Supplied text |
────

Here are five biblical themes that are relevant:

What Scripture says about the nature of human beings.

You don’t need to be a rocket scientist to observe the complexities and paradoxes of human beings: if you don’t see any in yourself, you may be looking in the wrong mirror! While it is presumptuous to outline a biblical anthropology in just a few lines in a blog, here are three important things the Bible says about us and the complexity of the human condition:

  • As a bearer of the divine image, every person is worthy of being treated with respect and dignity.
  • As a fallen sinner, every person is in need of redemption.
  • As someone who lives in a broken world, every person is in need of care.

What Scripture says about the ministry of Jesus

As the Good Shepherd*, Jesus and his ministry model what biblical pastoral care looks like. We observe the attention given to those who would otherwise be ignored, his compassion for those in need, his welcome to those who has fallen by the moral wayside. There is his gentle, but firm confrontation of the woman at the well and his interaction with and restoration of Peter on the beach.

────

Information provided |
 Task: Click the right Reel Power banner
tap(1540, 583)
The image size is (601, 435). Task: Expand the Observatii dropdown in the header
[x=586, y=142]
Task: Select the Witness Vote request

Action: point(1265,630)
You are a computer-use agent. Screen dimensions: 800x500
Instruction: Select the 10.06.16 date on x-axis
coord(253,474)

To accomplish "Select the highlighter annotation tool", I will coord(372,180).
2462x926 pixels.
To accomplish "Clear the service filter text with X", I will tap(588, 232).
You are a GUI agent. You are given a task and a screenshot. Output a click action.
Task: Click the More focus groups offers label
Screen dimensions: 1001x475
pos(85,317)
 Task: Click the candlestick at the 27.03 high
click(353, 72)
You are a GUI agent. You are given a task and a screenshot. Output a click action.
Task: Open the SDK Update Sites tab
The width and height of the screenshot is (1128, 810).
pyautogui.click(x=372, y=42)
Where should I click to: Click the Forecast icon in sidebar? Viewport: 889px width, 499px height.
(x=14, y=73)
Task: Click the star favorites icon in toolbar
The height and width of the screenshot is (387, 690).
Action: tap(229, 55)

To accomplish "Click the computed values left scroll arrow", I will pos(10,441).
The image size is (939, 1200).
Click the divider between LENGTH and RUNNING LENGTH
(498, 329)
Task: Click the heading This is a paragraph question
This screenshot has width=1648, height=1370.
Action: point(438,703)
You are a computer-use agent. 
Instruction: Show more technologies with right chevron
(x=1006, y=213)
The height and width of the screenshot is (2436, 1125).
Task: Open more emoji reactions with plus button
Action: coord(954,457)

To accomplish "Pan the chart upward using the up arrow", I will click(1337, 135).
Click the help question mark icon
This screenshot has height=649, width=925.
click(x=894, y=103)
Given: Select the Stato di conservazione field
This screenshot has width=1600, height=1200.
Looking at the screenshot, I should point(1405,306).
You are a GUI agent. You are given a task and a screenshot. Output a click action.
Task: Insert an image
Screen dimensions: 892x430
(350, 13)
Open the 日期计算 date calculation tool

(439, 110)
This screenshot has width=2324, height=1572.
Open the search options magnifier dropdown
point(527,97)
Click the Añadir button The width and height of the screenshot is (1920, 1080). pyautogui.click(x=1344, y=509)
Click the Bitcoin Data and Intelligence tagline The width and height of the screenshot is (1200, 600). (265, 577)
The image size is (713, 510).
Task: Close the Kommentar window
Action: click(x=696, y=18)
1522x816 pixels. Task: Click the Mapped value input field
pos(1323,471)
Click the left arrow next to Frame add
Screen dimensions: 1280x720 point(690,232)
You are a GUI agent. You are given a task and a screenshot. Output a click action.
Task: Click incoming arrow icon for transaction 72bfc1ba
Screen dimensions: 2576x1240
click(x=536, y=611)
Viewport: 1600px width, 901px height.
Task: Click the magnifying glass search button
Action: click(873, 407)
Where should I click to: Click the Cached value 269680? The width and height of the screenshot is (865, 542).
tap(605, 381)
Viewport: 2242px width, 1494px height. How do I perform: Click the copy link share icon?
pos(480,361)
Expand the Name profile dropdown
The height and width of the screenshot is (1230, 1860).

────

Given request 1 | Rewrite everything from "You don’t need" down to "need of care." in the passage on biblical themes, swapping "redemption" for "salvation".
Given request 2 | In the passage on biblical themes, what is every person said to need as someone who lives in a broken world?
Given request 3 | Please extend the passage on biblical themes, picking up right after its final sentence.

Final result 1 |
You don’t need to be a rocket scientist to observe the complexities and paradoxes of human beings: if you don’t see any in yourself, you may be looking in the wrong mirror! While it is presumptuous to outline a biblical anthropology in just a few lines in a blog, here are three important things the Bible says about us and the complexity of the human condition:

  • As a bearer of the divine image, every person is worthy of being treated with respect and dignity.
  • As a fallen sinner, every person is in need of salvation.
  • As someone who lives in a broken world, every person is in need of care.

Final result 2 | Care.

Final result 3 |
What Scripture says about the importance of love.

  • That God is love reminds us that not only does he define it, but those who have his life are also to display it. It’s no accident that the Law could be summed up in the commands to love God and to love neighbour.
  • We also note the significance of love both in the teaching and in the life of Jesus.
  • Two key NT passages underline the significance of love in the outworking of Christian character. It is the first of the fruit of the Spirit and we are told that, without it, we are nothing.

What Scripture says about the nature of the church.

Not only are there specific gifts of mercy that are intended to be at work in the body, but the body analogy reminds us that when one part suffers, the whole suffers and when one part is honoured, the whole rejoices.

What Scripture says about the goal of the Christian life.

Once again, at the risk of oversimplification, here are two key elements:

  • People need to come to Christ and believe in him
  • People need to grow in Christ and become like him.

You probably want to describe the first one as evangelism and the second as discipleship or some such word, but how do these two considerations fit into the practice of pastoral care in church life? It’s possible to short-circuit the caring process by being insensitive or by an unskilful and inappropriate use of a Bible verse, but it’s also possible to lose sight of these two goals.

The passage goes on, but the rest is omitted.